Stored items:
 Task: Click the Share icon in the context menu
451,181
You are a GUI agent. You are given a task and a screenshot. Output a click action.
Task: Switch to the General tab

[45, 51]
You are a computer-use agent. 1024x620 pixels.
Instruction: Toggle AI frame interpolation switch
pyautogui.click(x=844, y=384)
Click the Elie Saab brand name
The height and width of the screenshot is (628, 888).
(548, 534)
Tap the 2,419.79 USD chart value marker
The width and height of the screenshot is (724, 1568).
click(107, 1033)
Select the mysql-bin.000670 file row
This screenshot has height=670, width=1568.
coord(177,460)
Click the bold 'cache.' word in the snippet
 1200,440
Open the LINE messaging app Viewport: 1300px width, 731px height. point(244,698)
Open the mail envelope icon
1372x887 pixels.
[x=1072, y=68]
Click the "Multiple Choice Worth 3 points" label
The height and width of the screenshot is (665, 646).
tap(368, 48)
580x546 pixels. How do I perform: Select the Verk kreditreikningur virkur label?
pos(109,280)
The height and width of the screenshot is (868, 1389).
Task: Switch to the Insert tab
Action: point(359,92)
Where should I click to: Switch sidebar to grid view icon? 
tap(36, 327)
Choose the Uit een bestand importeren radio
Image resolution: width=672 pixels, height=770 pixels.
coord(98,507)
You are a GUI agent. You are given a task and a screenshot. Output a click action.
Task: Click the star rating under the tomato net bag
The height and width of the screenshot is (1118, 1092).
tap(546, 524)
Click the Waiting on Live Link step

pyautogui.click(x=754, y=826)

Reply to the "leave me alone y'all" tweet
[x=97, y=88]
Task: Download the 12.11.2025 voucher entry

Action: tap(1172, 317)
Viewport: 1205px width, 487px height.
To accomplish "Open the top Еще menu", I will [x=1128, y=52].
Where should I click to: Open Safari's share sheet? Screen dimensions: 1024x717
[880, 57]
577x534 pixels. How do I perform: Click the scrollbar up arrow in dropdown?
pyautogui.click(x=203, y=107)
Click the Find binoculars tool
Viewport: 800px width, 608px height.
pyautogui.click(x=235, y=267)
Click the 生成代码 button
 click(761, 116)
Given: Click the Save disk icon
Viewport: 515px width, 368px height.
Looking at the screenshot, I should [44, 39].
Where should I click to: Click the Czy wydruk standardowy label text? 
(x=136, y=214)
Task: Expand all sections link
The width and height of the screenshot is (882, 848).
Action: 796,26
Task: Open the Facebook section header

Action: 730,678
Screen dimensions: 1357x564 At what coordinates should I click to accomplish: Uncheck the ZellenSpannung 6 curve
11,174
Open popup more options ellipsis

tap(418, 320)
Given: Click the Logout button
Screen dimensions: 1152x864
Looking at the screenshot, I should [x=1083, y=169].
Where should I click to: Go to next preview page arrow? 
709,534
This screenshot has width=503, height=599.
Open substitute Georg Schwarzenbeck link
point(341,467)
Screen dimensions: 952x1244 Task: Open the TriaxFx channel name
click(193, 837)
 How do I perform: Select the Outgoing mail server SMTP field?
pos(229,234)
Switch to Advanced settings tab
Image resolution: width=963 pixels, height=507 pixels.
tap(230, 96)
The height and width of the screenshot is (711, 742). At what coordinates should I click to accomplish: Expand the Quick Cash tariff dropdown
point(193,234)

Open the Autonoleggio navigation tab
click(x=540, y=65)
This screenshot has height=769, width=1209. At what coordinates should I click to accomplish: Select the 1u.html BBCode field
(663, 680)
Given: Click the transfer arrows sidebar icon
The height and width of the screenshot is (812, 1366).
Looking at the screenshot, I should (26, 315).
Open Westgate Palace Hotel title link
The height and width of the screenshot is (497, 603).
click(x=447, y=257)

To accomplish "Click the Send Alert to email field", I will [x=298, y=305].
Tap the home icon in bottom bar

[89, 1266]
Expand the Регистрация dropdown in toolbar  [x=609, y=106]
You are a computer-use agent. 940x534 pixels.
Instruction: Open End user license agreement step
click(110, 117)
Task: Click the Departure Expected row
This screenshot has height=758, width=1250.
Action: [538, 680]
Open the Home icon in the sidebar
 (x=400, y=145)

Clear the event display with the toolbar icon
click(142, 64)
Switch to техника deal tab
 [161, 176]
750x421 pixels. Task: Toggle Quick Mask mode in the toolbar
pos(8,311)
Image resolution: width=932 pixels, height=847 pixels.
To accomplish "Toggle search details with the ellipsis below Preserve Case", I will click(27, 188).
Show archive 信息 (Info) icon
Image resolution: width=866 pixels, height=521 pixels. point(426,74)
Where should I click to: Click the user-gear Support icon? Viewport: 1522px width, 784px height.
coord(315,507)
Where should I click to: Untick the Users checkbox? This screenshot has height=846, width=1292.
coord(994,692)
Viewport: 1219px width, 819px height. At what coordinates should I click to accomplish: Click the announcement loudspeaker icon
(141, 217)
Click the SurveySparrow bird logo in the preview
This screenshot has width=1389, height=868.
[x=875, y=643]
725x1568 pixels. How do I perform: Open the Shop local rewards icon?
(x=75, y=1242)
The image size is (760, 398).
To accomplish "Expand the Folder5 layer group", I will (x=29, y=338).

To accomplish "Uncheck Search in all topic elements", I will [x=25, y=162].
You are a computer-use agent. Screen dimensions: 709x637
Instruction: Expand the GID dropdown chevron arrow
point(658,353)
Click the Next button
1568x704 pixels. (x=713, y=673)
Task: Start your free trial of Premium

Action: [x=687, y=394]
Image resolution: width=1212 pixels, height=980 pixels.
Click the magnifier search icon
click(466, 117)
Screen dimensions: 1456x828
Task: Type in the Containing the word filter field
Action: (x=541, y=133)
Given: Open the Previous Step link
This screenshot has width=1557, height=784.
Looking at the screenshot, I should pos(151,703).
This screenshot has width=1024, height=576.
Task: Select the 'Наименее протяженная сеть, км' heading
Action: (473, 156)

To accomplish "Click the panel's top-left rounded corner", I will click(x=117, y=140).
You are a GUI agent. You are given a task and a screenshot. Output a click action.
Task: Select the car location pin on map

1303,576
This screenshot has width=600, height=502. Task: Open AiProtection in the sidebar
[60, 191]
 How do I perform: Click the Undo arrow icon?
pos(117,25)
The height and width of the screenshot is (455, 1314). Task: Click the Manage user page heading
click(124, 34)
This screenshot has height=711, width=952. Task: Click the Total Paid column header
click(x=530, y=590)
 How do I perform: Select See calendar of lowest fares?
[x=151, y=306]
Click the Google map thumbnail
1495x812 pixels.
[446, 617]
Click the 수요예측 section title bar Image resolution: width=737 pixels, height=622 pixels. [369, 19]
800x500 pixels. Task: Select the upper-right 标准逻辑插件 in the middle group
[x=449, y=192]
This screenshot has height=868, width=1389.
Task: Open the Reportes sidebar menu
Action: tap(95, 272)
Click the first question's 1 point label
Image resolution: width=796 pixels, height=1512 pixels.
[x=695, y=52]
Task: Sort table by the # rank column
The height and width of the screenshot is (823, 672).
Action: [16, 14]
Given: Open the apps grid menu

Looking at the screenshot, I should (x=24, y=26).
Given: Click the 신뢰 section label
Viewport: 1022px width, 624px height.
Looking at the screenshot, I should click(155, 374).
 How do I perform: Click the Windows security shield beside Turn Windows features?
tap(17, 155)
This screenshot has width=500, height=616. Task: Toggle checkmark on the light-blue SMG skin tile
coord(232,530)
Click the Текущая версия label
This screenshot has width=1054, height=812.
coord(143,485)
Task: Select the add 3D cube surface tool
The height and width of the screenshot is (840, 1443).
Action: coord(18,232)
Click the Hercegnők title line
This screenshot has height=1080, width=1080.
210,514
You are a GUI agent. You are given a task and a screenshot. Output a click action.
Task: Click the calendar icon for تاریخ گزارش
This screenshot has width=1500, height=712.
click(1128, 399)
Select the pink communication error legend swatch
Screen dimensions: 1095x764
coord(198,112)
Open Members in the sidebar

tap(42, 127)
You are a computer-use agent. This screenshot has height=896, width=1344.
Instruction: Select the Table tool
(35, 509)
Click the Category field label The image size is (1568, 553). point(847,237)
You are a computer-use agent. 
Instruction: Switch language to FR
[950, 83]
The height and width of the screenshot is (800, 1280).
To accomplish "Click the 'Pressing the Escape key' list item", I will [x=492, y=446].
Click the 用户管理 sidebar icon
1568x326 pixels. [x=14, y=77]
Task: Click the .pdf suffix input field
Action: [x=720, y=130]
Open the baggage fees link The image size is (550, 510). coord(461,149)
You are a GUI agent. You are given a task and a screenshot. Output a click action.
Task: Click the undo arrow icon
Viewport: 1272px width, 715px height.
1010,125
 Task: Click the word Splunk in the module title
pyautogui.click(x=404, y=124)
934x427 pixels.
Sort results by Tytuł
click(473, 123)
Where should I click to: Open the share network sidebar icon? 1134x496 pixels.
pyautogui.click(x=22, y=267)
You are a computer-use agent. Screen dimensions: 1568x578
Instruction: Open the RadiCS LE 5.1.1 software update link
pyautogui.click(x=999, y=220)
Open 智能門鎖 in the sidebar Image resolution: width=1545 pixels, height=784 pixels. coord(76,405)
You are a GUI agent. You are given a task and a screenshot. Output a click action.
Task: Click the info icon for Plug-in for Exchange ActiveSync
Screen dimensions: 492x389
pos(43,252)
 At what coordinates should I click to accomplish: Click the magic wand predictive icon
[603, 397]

> [What the task requires]: Please go through the entries and show every line with the word "size".

> [Written solution]:
The image size is (760, 398).
Click the Category field label The image size is (1568, 553). point(847,237)
Open the baggage fees link The image size is (550, 510). coord(461,149)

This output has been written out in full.